When the patient has a small bowel obstruction that is due to dehydration, she should assess the patient's hydration through urine output. When a bowel obstruction is due to metabolic alkalosis, the nurse should monitor the patient for hypoventilation. When a bowel obstruction is due to metabolic acidosis, the nurse should monitor the patient for hypotension.
118.
Which assessment and/or laboratory finding(s) would the nurse note in the patient experiencing fluid volume deficit?
Select all that apply.
-
Dry skin and poor turgor
-
Increased serum osmolality
-
Constipation
-
Decreased urine specific gravity
-
Increased central venous pressure
Fluid volume deficit occurs when fluid intake is not sufficient to meet the fluid needs of the body. Treatment is aimed at restoring fluid volume, replacing electrolytes as needed, and eliminating the cause of the fluid volume deficit. Assessment findings of dehydration include dry skin and poor turgor, increased serum osmolality, and constipation.
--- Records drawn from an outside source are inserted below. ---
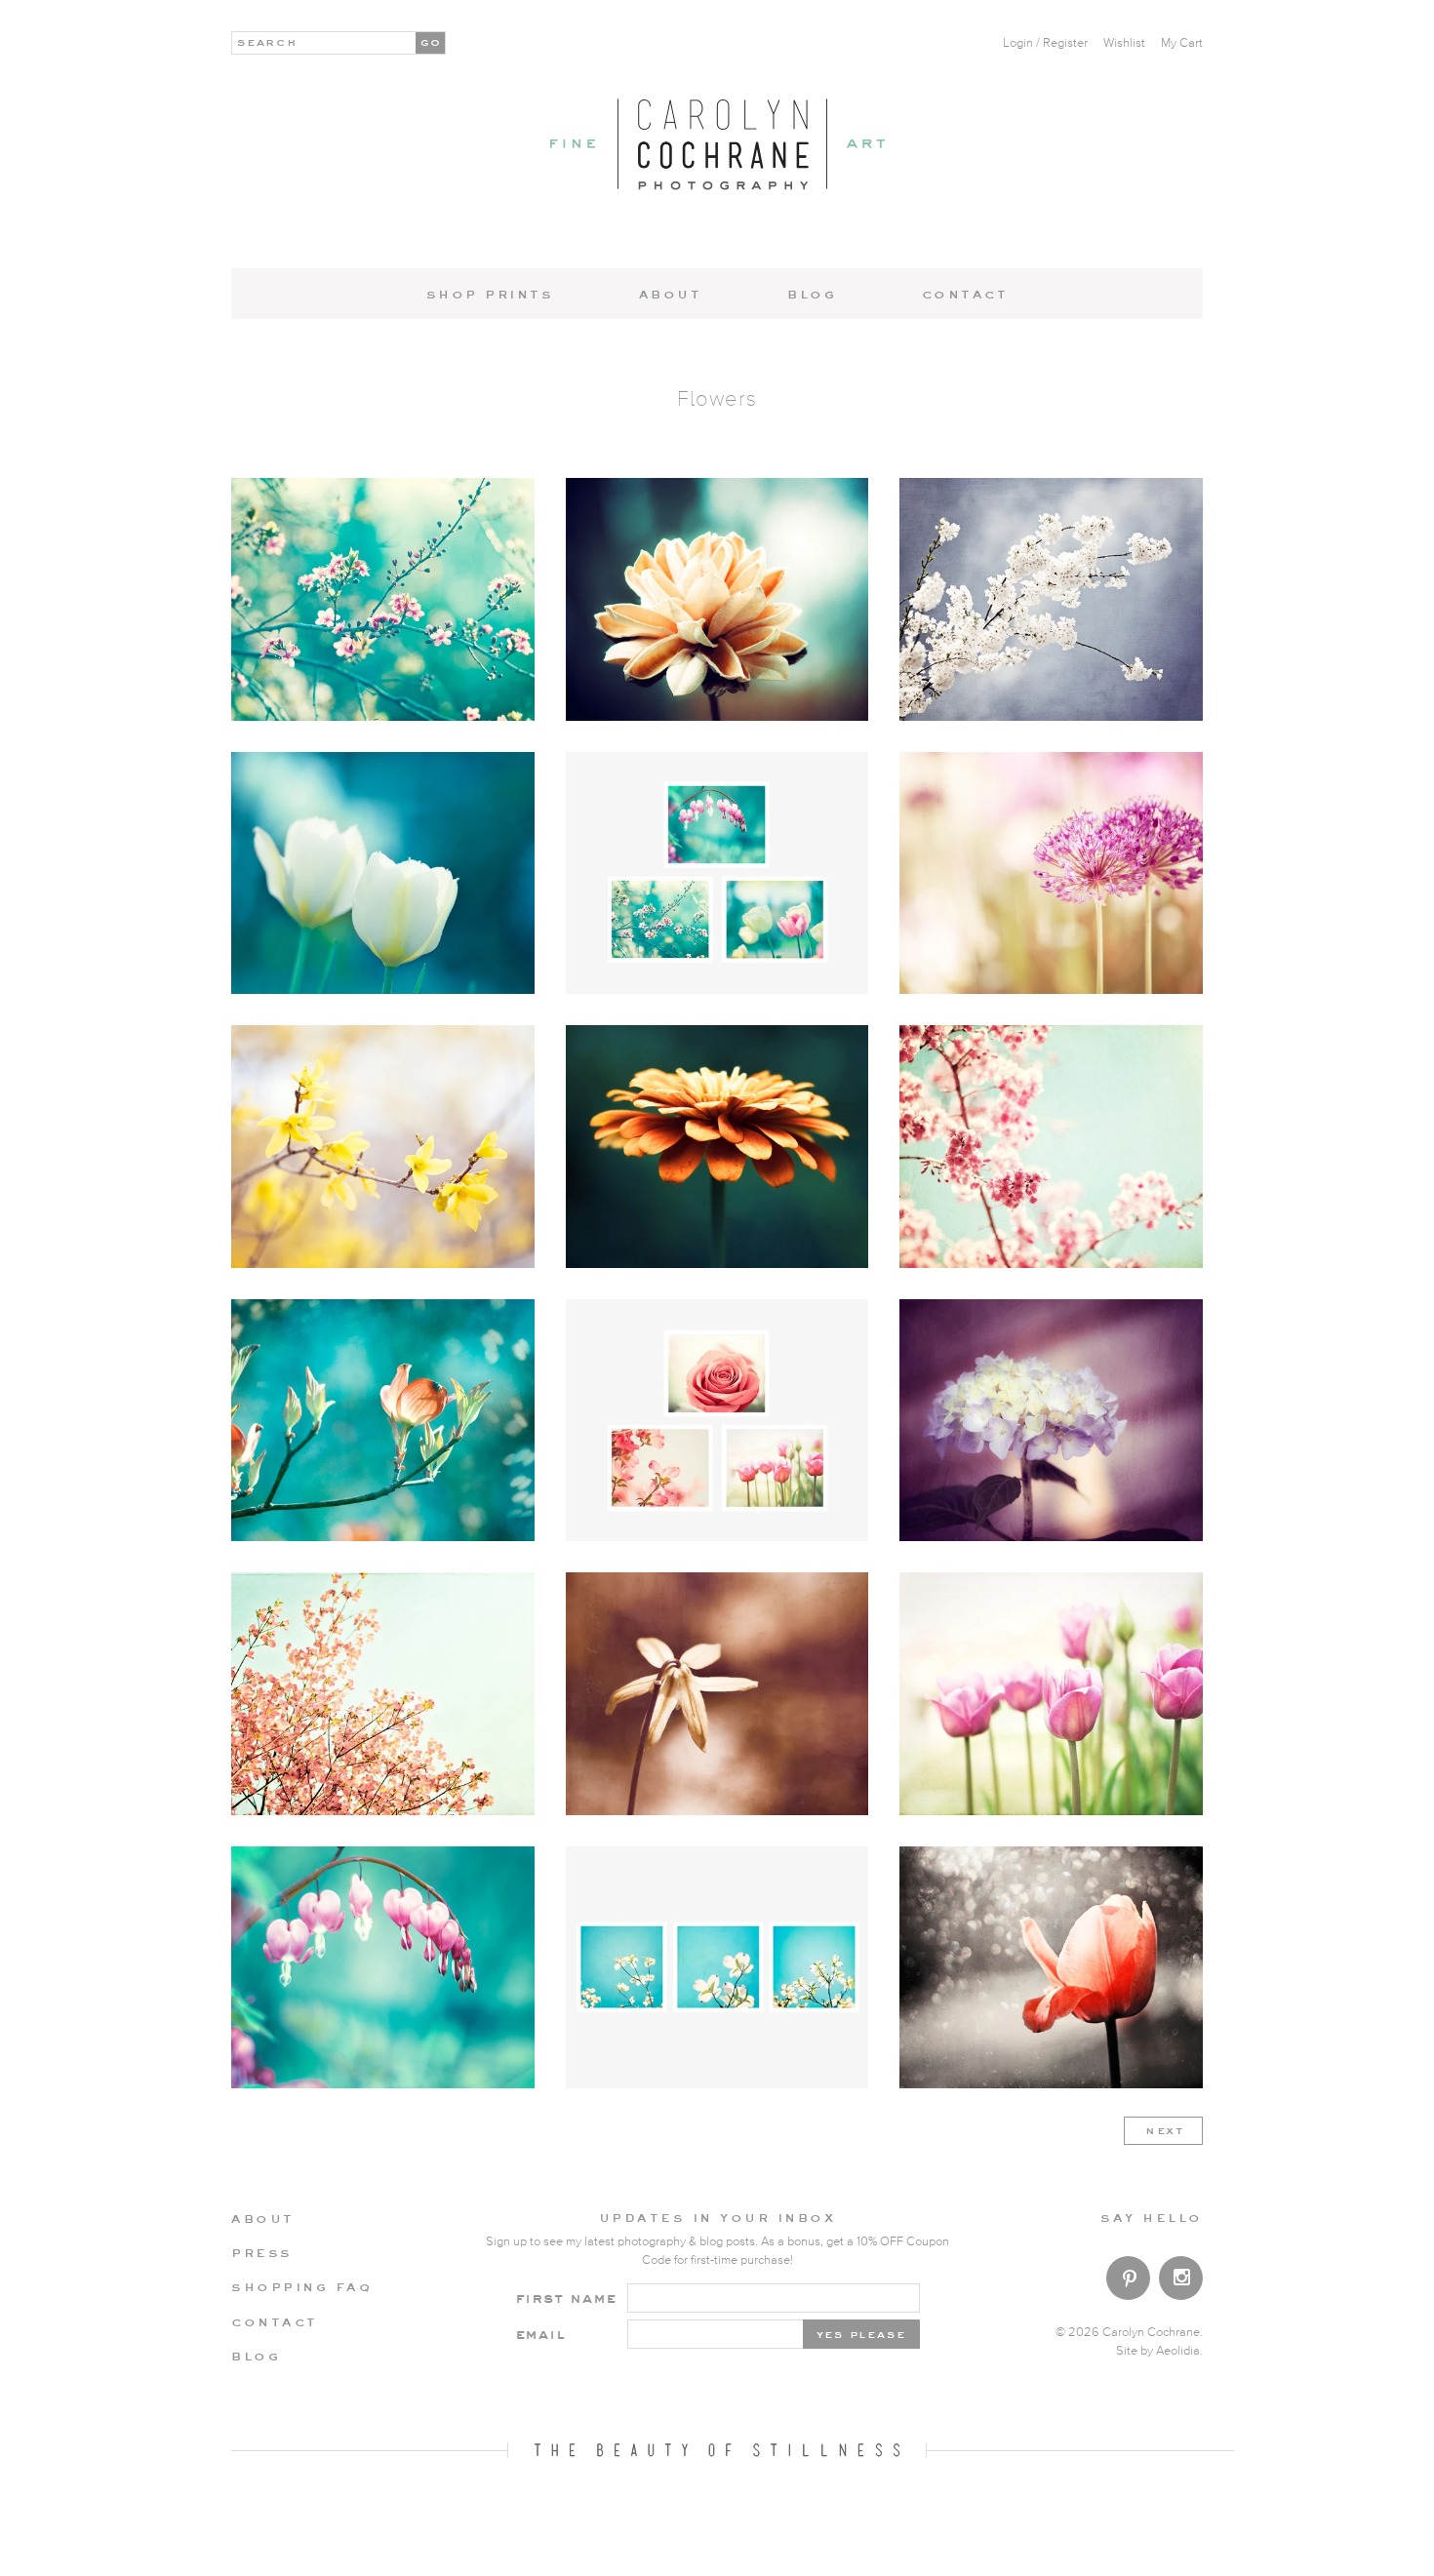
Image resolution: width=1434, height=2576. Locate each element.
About (670, 293)
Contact (965, 293)
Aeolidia (1178, 2351)
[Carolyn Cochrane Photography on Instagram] (1181, 2280)
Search (268, 41)
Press (262, 2252)
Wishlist (1124, 43)
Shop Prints (490, 293)
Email (540, 2333)
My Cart (1182, 43)
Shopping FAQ (301, 2286)
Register (1065, 43)
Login (1018, 43)
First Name (566, 2297)
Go (431, 41)
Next (1164, 2129)
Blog (811, 293)
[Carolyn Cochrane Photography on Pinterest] (1128, 2282)
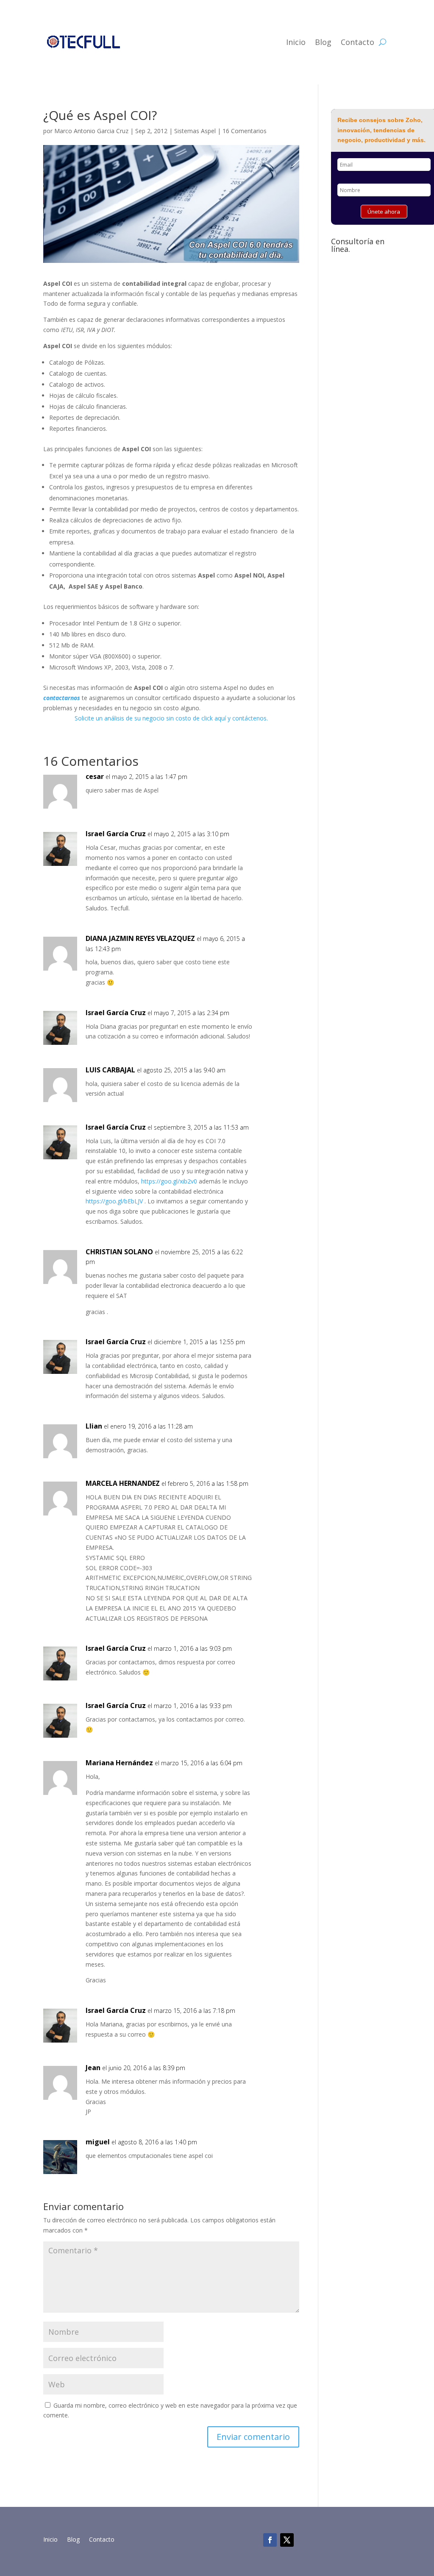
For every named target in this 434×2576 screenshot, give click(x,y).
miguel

Urine specific gravity would be increased and central venous pressure would be decreased in fluid volume deficits.
119.
Your patient, who is recovering from heart surgery, suddenly becomes unresponsive. You determine that the patient is apneic and pulseless and begin CPR, calling for help as you do so. The cardiac monitor shows a wide, regular and rapid rhythm. You know that this rhythm is probably:
-
Ventricular tachycardia
-
Paroxysmal supraventricular tachycardia
-
Ventricular fibrillation
-
3rd-degree AV block
Correct answer: Ventricular tachycardia
Ventricular tachycardia appears as a wide, rapid and regular rhythm on the cardiac monitor or ECG. A recent history of angina, CHF or MI makes it more likely that the rhythm is ventricular tachycardia, rather than a more benign rhythm with aberrancy.
120.
A patient who has just undergone cervical spinal fusion is on a mechanical soft diet. Which of the following foods should the nurse instruct the patient to avoid?
Select all that apply.
-
Raw fruits and vegetables
-
Salted meats
-
Whole grains
-
Flaked fish
-
Cream soups
The mechanical soft diet includes foods that have been altered in texture (pureed, mashed, ground, or chopped) to require minimal chewing. Patients who have difficulty chewing, such as those with dental problems, surgery of the head and neck, or dysphagia would benefit from a mechanical soft diet. Foods in this type of diet include, but are not limited to, cream soups, ground or diced meats, flaked fish, cottage cheese, rice, potatoes, pancakes, light breads, cooked vegetables (not raw), canned or cooked fruits (not raw), bananas, peanut butter, and nonfried eggs.
Foods to be avoided in the mechanically soft diet include nuts or seeds (which can easily become trapped in the mouth and cause discomfort); raw fruits and vegetables; fried foods; whole grains; tough, smoked or salted meats, and foods with course textures.